# The input
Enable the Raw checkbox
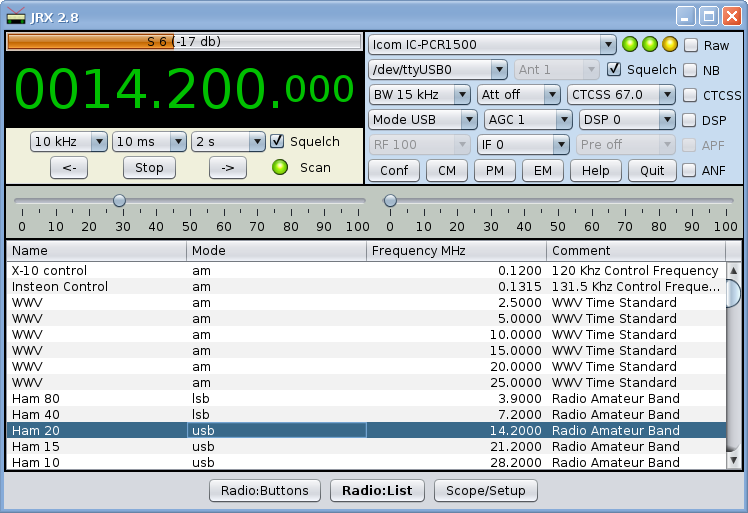The width and height of the screenshot is (748, 513). (690, 45)
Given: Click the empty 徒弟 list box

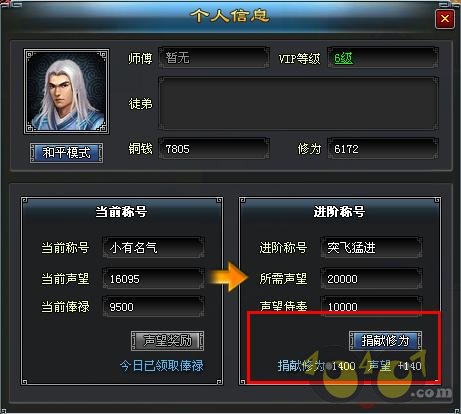Looking at the screenshot, I should (x=298, y=103).
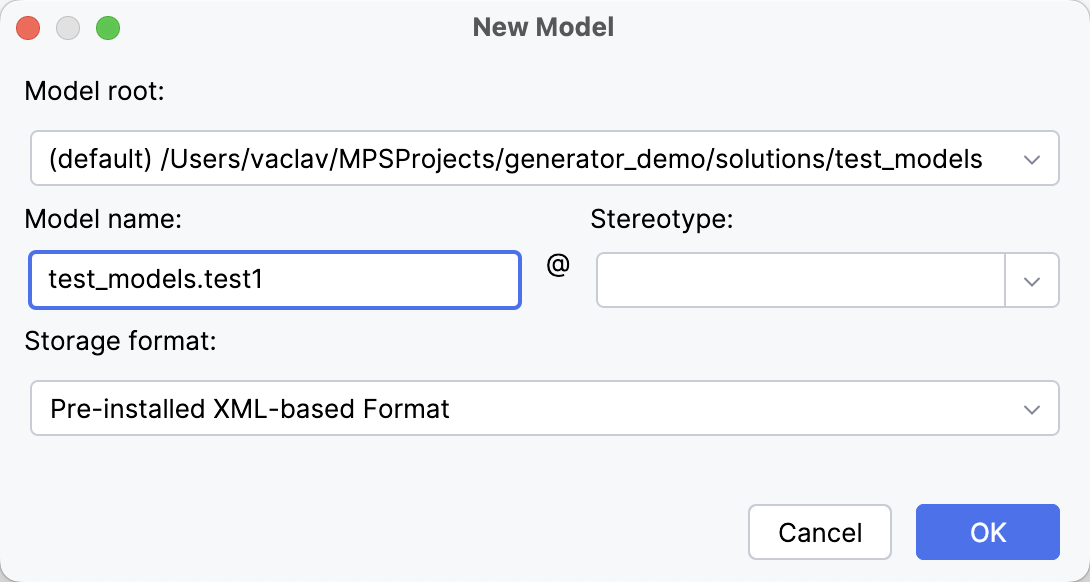Click the New Model title bar text

click(x=543, y=28)
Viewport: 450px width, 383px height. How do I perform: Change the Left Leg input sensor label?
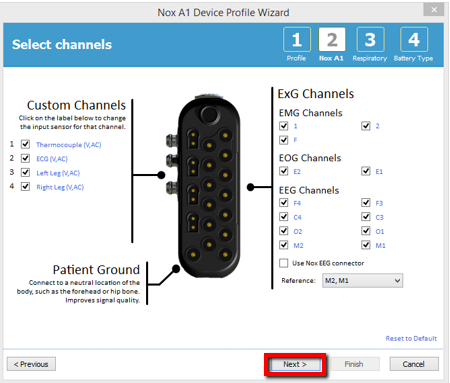[58, 173]
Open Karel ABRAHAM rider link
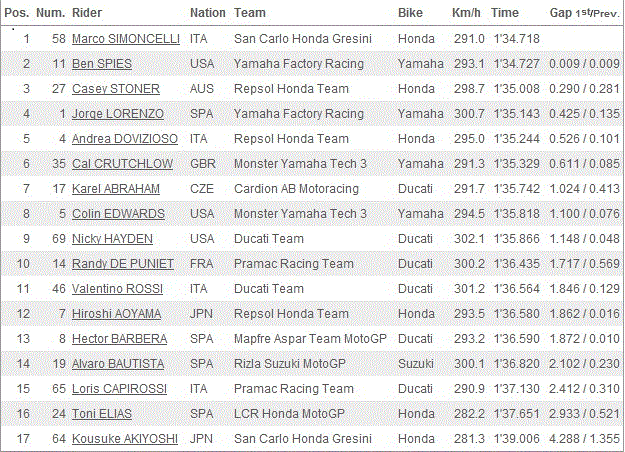Image resolution: width=625 pixels, height=452 pixels. 116,189
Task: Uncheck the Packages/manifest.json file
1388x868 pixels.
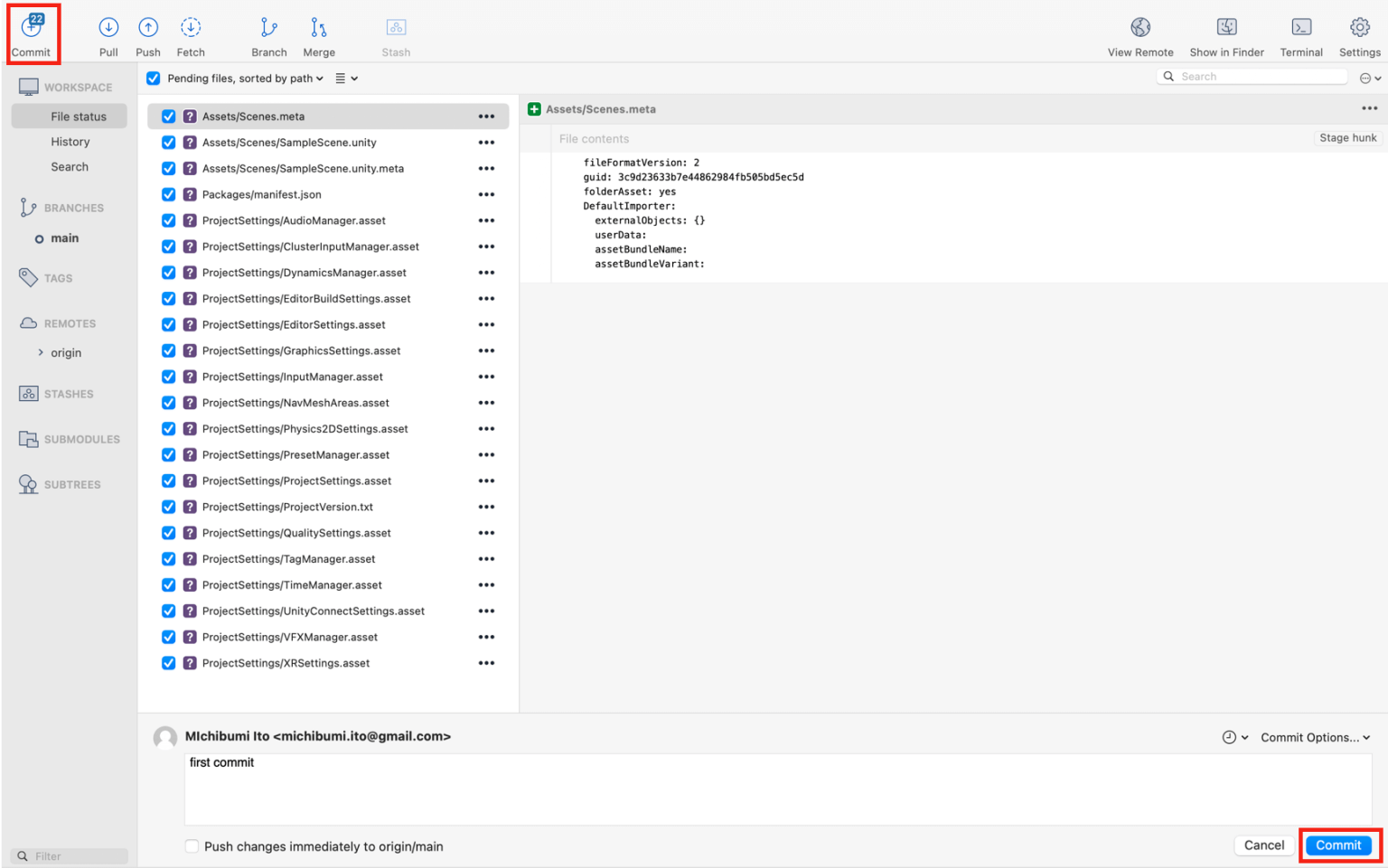Action: tap(168, 194)
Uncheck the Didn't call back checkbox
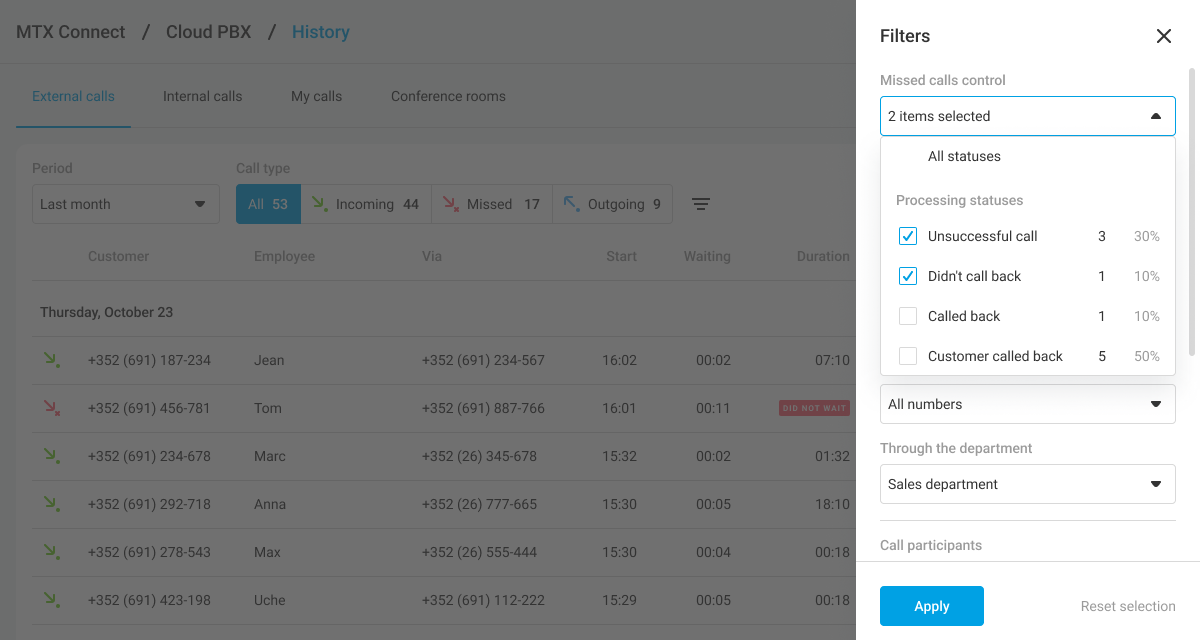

# Task
Where a picture appears in the listing above, skip it and set down all the rest exactly.

# Expected answer
Enable the Raw checkbox
The width and height of the screenshot is (748, 513). (690, 45)
Given: Click the empty 徒弟 list box

Looking at the screenshot, I should (x=298, y=103).
Click the New Model title bar text

click(x=543, y=28)
Viewport: 450px width, 383px height. How do I perform: Change the Left Leg input sensor label?
[58, 173]
Open Karel ABRAHAM rider link
Image resolution: width=625 pixels, height=452 pixels. 116,189
Task: Uncheck the Packages/manifest.json file
1388x868 pixels.
Action: tap(168, 194)
Uncheck the Didn't call back checkbox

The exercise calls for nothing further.